Dear Madame L,
With the deadline for the so-called Super Committee coming up and the committee's apparent inability to make a decision on some combination of budget cuts and revenue increases, I keep reading conflicting stories and opinions.
I've been reading a lot of attacks on Pres. Obama and the Democratic Party in general for not going along with the Republicans' demands to cut Medicare and Medicaid spending while not raising taxes on the 1-percent of people who are wealthy. And then of course the Democrats spin the story the other way.
I don't know what to believe. Can you help?
Sincerely,
Puzzled
Dear Puzzled,
There are lots of ways to deal with the confusion our country is currently cursed with, as pundits on both sides of every issue pick and choose the facts they lay out to support their opinions, with apparently little or no regard for the truth.
But life is short, and not even Madame L can read every newspaper and watch every TV news broadcast every day. So she has only one suggestion for you, and that is to read Paul Krugman's column in the New York Times.
Krugman, who won the 2008 Nobel Prize in Economics, gets right to the point of every issue, and, refreshingly, calls out those pundits who lie or misstate the facts. (Madame L thanks Salon.com columnist Alex Pareene for providing the specific examples mentioned below.)

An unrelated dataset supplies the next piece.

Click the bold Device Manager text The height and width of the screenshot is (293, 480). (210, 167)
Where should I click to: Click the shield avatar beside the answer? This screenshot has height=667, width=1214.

For example, without mentioning the pundits' names, he recently pointed out that those who are claiming that Pres. Obama isn't providing clear leadership on the budget and revenue issues are lying:
After another Times columnist wrote that President Obama's politics on the issue of the supercommittee's tax and budget decisions is "a bowl of poll-tested mush," Krugman wrote a few days later:
Oh, and let me give a special shout-out to “centrist” pundits who won’t admit that President Obama has already given them what they want. The dialogue seems to go like this. Pundit: “Why won’t the president come out for a mix of spending cuts and tax hikes?” Mr. Obama: “I support a mix of spending cuts and tax hikes.” Pundit: “Why won’t the president come out for a mix of spending cuts and tax hikes?”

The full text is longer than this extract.